7. Sunshine is the most unnecessary character ever, though. Nearly worse than Kurt.
Next week: According to the promo and title, Glee tests my patience again. I am frankly not sure I can handle a supersized episode of that crap. When do the promising spoilers kick in?
The Office, "Michael's Last Dundies"
The Dundies were, once again, a fine blend of entertainment and horror. They were actually more entertaining this time than last time, though -- I particularly loved the introductory video clip. Sure, any time Elf spoke I was staring at the TV with a numb, blank gaze of despair, waiting for it to be over, but I thought it was mostly watchable. Some specific things I liked about the episode in general:
* Michael running up to everyone's door at 6 AM. All of it was hilarious (Meredith's house looking like Katrina! Stanley yelling at them to get off his property before he calls the police!), but I am particularly delighted that they went to Jim & Pam's (witness Jim's multiple attempts to save her from unnecessary morning idiocy, heh). Plus, the phrase "Pam Halpert" written out, such as on an award nomination, will always make me giddy.
* Only Ryan could get offended by people who have not tried crack having the audacity to compare things to crack
* Actually, Ryan was one of the best parts of the episode. Getting into a verbal war about the above with Pam, pretending not to care AT ALL that Michael gave the Office Hottie award to someone else (in fact, he's totally relieved. It's so subjective. Whatever.)...all of it, wonderful.
* Things I am more interested in than anything Elf does or Dwight's temper tantrum: the context for Jim's anti-sweet-potato-fry-pushing.

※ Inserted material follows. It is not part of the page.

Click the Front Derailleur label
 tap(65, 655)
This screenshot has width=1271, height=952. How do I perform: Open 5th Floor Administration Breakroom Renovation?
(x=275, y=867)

* "I've fallen and I can't get up" was hysterical. Phyllis has thoroughly earned all of her mockery at this point by generally being hateful and petty.
* Jim's Best Dad award. Pam's lack of a matching award and generally offended reaction to how much he's enjoying it.
* I did not think I would love their Michael-specific version of "Seasons of Love," especially when it became mangled to such a point that the melody was nigh-unrecognizable, but I enjoyed Jim & Pam's parts (can Jim sing more?), and I got a small lump in my throat. And by that I mean, I was nodding along without being especially enthused until you saw it really hit Michael what he was leaving behind -- and Holly's woth it, but it's going to be so much harder than he imagined. Aww.
I'd be sadder if not for the knowledge that life will be so, so much better without Michael around, as it has been for the past 7 years whenever he's not around, and that this is merely a rare and fleeting moment in which he is sympathetic.
On the extremely negative side, I've been moaning ever since I saw this part of the episode description: Meanwhile, Erin deals with her dislike of her boyfriend, Gabe.
And that went down pretty much as awfully as expected, including a public and humiliating breakup. I'd call her a bitch, except I think she's too stupid to be capable of bitchiness, so fortunately I am just as harsh on pure stupidity. Where's my Dwight ringtone? "Idiot. Idiot. Idiot." At least now Gabe's free of her. Find an awesome new girlfriend, hopefully one who will laugh with you about all the dumb things your last girlfriend said/did. It'll be cathartic. Especially for me.